Lead author Katherine C. Lee, Piedmont Heart Institute and Georgia Institute of Technology, Atlanta, said, “The appropriate use of echocardiography is one of today’s most challenging issues, having significant implications for both the quality and cost of care for patients with heart failure. An echocardiogram is the recommended first diagnostic test for heart failure and also the most common test performed for heart failure. With this retrospective analysis, we looked to analyze the relationship between contrast echocardiography and repeat echo testing among 9,115 patients who were admitted to the hospital with the diagnosis of heart failure over a four-year period. We found that patients who received a contrast echocardiogram as their first test were five times less likely to require a repeat echo and were discharged earlier from the hospital than those who did not receive contrast. This result highlights the importance of quality imaging (namely contrast echocardiography) in improving patient care, with the added benefit of generating potential cost savings to hospitals nationwide.”  

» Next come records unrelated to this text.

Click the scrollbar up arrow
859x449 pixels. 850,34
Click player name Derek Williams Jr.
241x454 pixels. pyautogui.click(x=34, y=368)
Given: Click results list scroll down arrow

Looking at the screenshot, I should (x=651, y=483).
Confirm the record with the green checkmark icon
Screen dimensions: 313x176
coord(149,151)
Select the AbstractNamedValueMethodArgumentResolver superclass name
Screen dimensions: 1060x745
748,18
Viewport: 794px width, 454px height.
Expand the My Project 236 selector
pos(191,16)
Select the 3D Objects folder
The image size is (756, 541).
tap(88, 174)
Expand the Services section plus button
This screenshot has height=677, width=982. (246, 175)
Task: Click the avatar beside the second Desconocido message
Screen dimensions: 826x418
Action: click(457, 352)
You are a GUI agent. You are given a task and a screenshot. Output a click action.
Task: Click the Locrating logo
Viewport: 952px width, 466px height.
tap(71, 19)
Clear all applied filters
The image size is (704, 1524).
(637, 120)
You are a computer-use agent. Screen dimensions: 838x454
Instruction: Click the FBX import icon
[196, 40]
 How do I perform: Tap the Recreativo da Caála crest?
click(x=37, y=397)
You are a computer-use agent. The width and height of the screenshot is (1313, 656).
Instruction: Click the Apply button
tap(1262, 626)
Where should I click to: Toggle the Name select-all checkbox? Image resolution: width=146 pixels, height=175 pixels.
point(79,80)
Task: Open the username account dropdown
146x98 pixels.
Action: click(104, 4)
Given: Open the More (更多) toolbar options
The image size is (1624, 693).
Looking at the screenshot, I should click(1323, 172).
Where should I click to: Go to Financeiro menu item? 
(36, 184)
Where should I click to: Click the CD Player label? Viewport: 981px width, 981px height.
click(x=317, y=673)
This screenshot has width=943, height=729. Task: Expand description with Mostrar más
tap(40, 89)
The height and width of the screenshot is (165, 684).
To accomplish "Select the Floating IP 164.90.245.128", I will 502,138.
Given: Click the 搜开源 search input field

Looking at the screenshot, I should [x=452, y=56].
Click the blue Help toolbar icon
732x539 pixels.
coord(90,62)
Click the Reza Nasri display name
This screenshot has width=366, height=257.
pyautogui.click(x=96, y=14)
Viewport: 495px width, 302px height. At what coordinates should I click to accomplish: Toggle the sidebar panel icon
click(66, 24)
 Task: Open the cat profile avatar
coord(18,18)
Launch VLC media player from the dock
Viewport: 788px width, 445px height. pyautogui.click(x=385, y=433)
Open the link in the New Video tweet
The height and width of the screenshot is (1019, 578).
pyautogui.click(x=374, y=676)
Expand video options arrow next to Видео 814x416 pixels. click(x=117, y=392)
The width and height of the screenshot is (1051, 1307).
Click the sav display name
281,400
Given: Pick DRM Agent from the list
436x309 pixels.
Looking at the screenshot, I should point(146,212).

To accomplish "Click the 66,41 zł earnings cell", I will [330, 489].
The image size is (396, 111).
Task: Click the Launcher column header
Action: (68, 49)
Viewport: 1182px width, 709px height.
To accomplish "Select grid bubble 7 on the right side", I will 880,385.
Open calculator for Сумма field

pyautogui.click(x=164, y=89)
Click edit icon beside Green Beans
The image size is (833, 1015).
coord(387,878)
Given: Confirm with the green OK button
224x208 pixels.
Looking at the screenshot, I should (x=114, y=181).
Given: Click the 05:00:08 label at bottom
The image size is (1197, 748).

Ultrasound contrast used to enhance echocardiographic images is not the same type of contrast used in invasive catheter-based procedures such as angiography. Ultrasound contrast is comprised of tiny microbubbles and is commercially available from three different vendors in the United States. It has no renal side effects, is rapidly metabolized and is safe for use, with the only side effect being rare allergic reactions (approximately 1/10,000, comparable to other imaging contrast agents).